In the present invention, the metal layer 25 may also be a single
layer. The metal plating layer 26 is made of a metal having a
thermal conductivity of 50 W/(mk) or greater. Specifically, the
metal plating layer is made of a pure metal such as Ni, Cu, Ag, Sn,
or Co, or an alloy containing the pure metal as a main component.
These elements have a higher thermal conductivity than titanium. In
this embodiment, the metal plating layer 26 may be an Ag plating
layer made of pure silver.
[0055] The thermal conductivity of the metal constituting the metal
plating layer 26 is more preferably 100 W/(mK) or greater. The
thermal conductivity of the metal constituting the metal plating
layer 26 is even more preferably 200 W/(mK) or greater.

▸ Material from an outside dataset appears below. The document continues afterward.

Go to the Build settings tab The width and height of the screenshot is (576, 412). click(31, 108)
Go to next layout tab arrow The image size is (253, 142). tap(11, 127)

[0056] The thickness of the metal plating layer 26 is preferably
within a range of 0.1 .mu.m or greater and 500 .mu.m or less, and
more preferably within a range of 1 .mu.m or greater and 300 .mu.m
or less. The thickness of the metal plating layer 26 is even more
preferably 0.5 .mu.m or greater and 100 .mu.m or less.
[0057] The metal member constituting the metal member layer 27 is
preferably made of a metal having an excellent heat conduction
property, and the metal member according to this embodiment may be,
for example, a rolled plate of oxygen-free copper.
[0058] The thickness of the metal member layer 27 (a thickness of
the metal member) is preferably within a range of 30 .mu.m or
greater and 5,000 .mu.m or less, and more preferably within a range
of 50 .mu.m or greater and 3,000 .mu.m or less.
[0059] The bonding layer 28 formed between the metal plating layer
26 and the metal member layer 27 is formed of a sintered body of a
metal, and in this embodiment, a sintered body of a silver paste
containing silver particles or silver oxide particles is used.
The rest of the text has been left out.